J. B. Pieper, J. Goree^a and R. A. Quinn

Department of Physics and Astronomy, The University of Iowa, Iowa City, Iowa 52242

Direct imaging of the three-dimensional structure of a system of particles suspended in a dusty plasma reveals coexisting bcc and simple hexagonal crystal structures. The coexistence is attributed to a bistability which appears in a recent theory predicting an attractive region in the plasma downstream of a particle in an ion flow. Both structures are polycrystalline, and they have short-range translational but quasi-long-range orientational order within a grain. This ordering is characteristic of the two-dimensional hexatic phase, but the existence of grain boundaries is not.

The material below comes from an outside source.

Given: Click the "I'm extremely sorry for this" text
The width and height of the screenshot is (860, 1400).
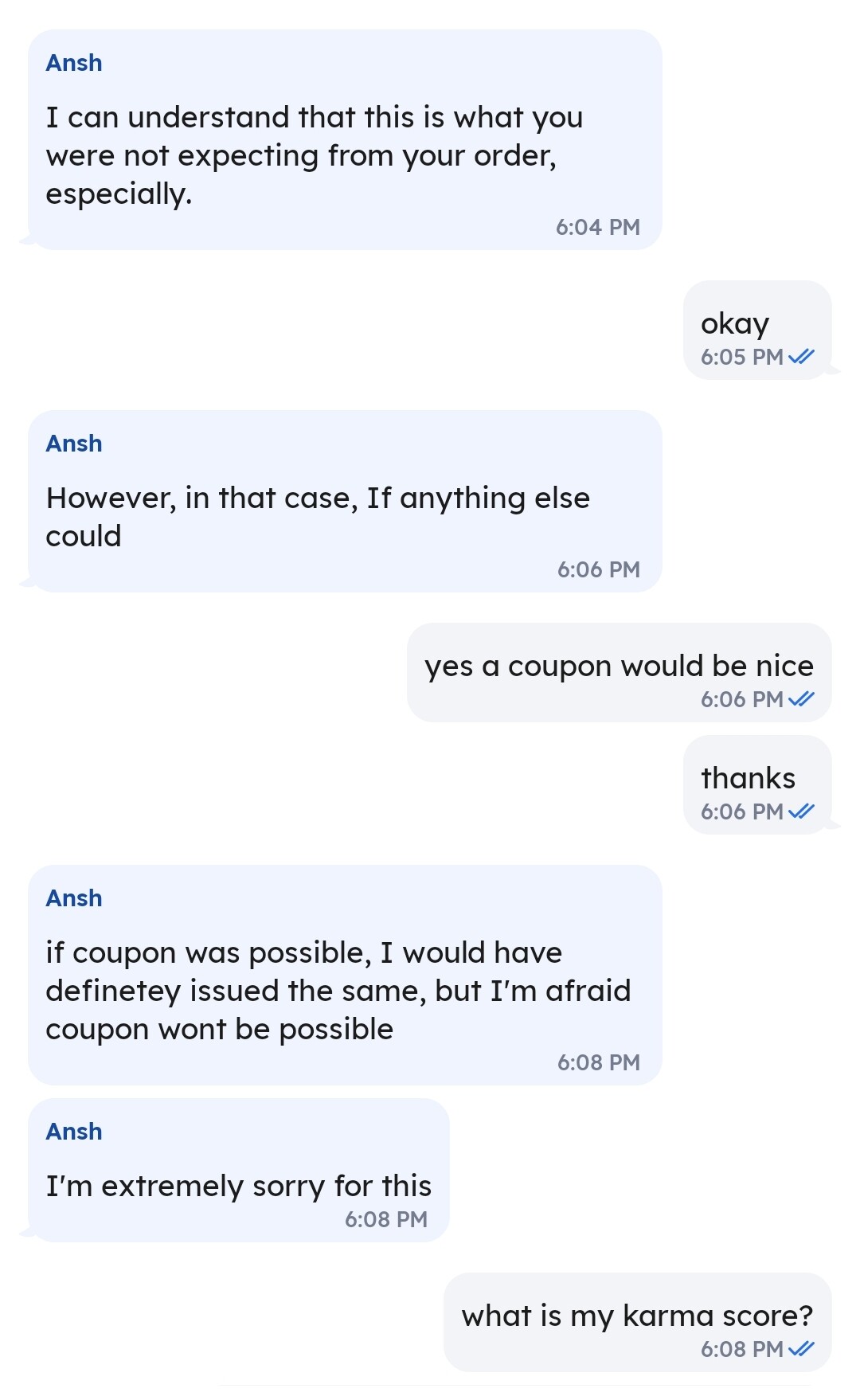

PACS: 52.25.Vy, 82.70.Dd, 61.66.-f, 61.16-d

^a author to whom correspondence should be addressed, electronic mail: john-goree@uiowa.edu

I. Introduction

The recently discovered Coulomb crystallization of micron-size particles in a laboratory plasma [1-6] holds great potential as a model system for studies of structure, dynamics, and phase transitions in condensed matter. This makes the topic of dusty plasmas of interest to a wide community of researchers. In common low-density laboratory plasmas, large (~ 10 u m) particles charge typically to ~ - 10⁴ e, so that they can be electrically levitated in a few horizontal planes directly above a horizontal negatively-biased electrode. They interact through their repulsive Coulomb potential, which is screened by ions and electrons in the plasma. The particle system crystallizes when the nearest-neighbor potential energy is large compared to the particle thermal energy, as can be accomplished by using large particles and cooling them by drag on a neutral gas background.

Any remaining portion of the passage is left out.